* **WHAT TO DO**:
Print the data below exactly, but only the lines from the one containing "Given: Select Layla" down to the one containing "Task: Save the redirection rule", inclusive.

* **EXTRACTED MATERIAL**:
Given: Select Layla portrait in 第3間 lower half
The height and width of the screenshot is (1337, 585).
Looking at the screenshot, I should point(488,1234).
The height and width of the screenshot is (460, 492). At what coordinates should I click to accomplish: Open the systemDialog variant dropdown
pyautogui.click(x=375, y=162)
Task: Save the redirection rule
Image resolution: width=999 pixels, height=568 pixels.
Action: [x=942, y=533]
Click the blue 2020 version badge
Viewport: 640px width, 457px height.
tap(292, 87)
...
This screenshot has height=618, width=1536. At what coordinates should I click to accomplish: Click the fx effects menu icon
--
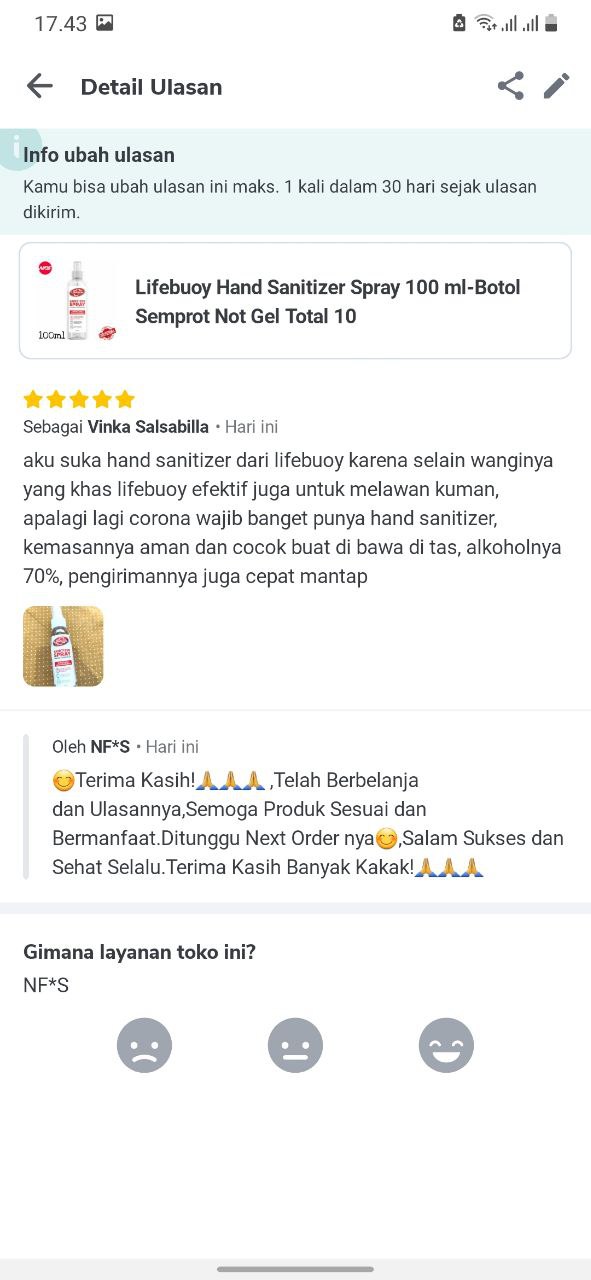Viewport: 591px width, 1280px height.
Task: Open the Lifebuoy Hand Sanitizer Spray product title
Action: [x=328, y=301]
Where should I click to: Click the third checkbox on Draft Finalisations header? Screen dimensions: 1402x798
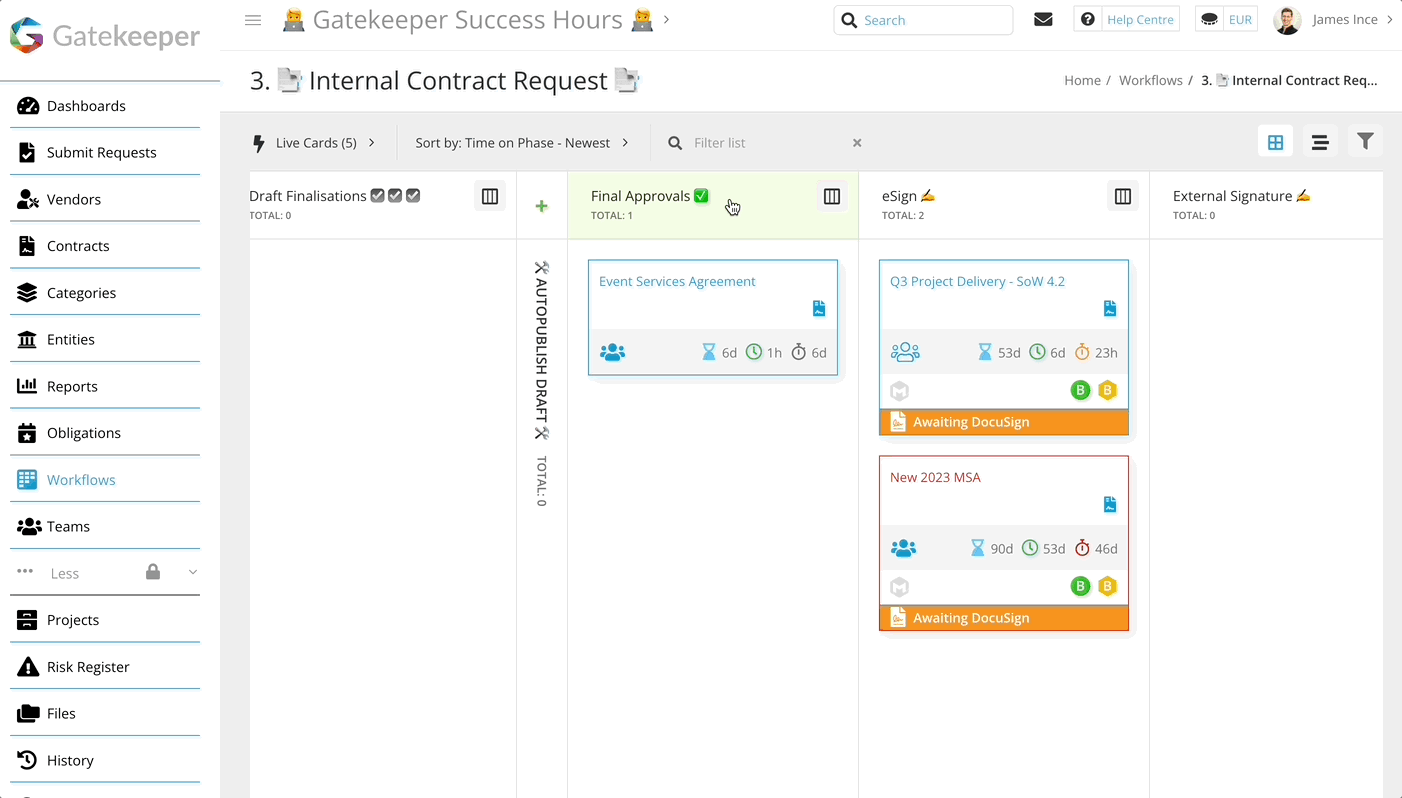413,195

* **WRITTEN SOLUTION**:
Given: Select Layla portrait in 第3間 lower half
The height and width of the screenshot is (1337, 585).
Looking at the screenshot, I should point(488,1234).
The height and width of the screenshot is (460, 492). At what coordinates should I click to accomplish: Open the systemDialog variant dropdown
pyautogui.click(x=375, y=162)
Task: Save the redirection rule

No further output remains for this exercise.